就是他有能力把全營的上千名士兵全叫來,一人探一個洞,可是林益陽現在生死未卜,也不知道他能不能撐到那個時候啊……
林憲東愁得心都揪了起來,不住用手拍打自己的額頭。
“想想辦法,快點想個辦法出來!”
旁邊的兵趕緊拉出林憲東的手,不讓他繼續把自己腦袋當瓜一樣敲得梆梆響。
“老領導,你這樣是想不出辦法的,我們先出去,集思廣益,看看其他人有沒有什麼有用的辦法。”
林憲東無奈地往回走,一行人很快回到最開始的那個分叉路前,原本站在這裡等他們的陸小芒卻不見了。
林憲東臉色大變,趕緊衝着矮拱門外大聲問:“外面的人看到小芒出來沒?”
“沒出來啊!”
林憲東又開始用力拍打自己腦袋,一臉懊悔。
糟了……這小姑娘竟然自己去找人去了。他這豬腦袋,當時怎麼沒想起來留兩個兵看着她啊…
“老領導,看,這邊寫着字!”一名士兵無意間瞥見了山洞的內壁上有個奇怪的箭頭符號,符號旁邊還寫了一個來字。
字是磚紅色的,和土壤的顏色一致,山洞內壁凹凸不平,很難寫上一個完整的字,一個字好像被重複寫了三四遍才寫成了形。
林憲東湊近看了看,眼前陡然一亮,“是剛寫下不久的,應該是小芒寫的。啊,我知道了,將軍和益陽生活了好幾年,他們對彼此的氣味都很熟悉……如果益陽還活着,將軍一定能順着氣味找到他!”

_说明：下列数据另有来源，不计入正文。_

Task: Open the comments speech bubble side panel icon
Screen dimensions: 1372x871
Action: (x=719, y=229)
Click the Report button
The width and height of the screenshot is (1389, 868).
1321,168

林憲東留下五人守在洞口,帶了四十幾人沿着陸小芒畫了箭頭的路全速前進。
而此時的陸小芒,已經遠在好幾裡地之外。
手電筒只有一杆,還被林爺爺拿去探路了,陸小芒只能在黑暗中前行。
將軍跑得極快,山腹裡的路也高低不平,她一度被顛簸得想吐。
洞裡的空氣很稀薄,在這樣的環境中跑得久了,她漸漸的就有些發暈了。
前面是一片看不到邊際的黑暗,她也不知道還要跑多久才能找到林益陽。
每跑到一個分叉口的時候,她都會停下來,用紅色土坷垃用力地在石壁上劃幾下。
她隱約記得她已經畫了幾十個這樣的箭頭符號。
手裡的土坷垃原本有一塊磚那麼大,慢慢的變得越來越小,到了後來陸小芒連字也不敢寫了,只敢畫一個小小的箭頭。
她也不知道,這麼小的箭頭,能不能被後面的人看到,不過她已經盡力了。
“將軍……我好像撐不住了,頭好暈……我得睡一會兒。”陸小芒軟軟地趴到了將軍背上。
辨別那些碎塊裡有沒有陰影時,她已經消耗了大部分的體力,每次透視過後,隨之而來的都是翻江倒海般的飢餓感。
不過因爲太過於緊張和擔心,這厚重的飢餓感被她強行用意志力壓了下來,現在……她又暈又餓,只想好好休息一下……
“敖敖!”將軍大叫起來。
陸小芒擡了擡眼皮,虛弱道:“將軍,乖,別吵我,我想睡會兒。”
“敖敖,敖敖,敖敖!”將軍越叫越大聲。
“將軍?是你麼?”一道清冷卻熟悉的男音陡然自前方十幾米外的某處響起。
“敖敖!”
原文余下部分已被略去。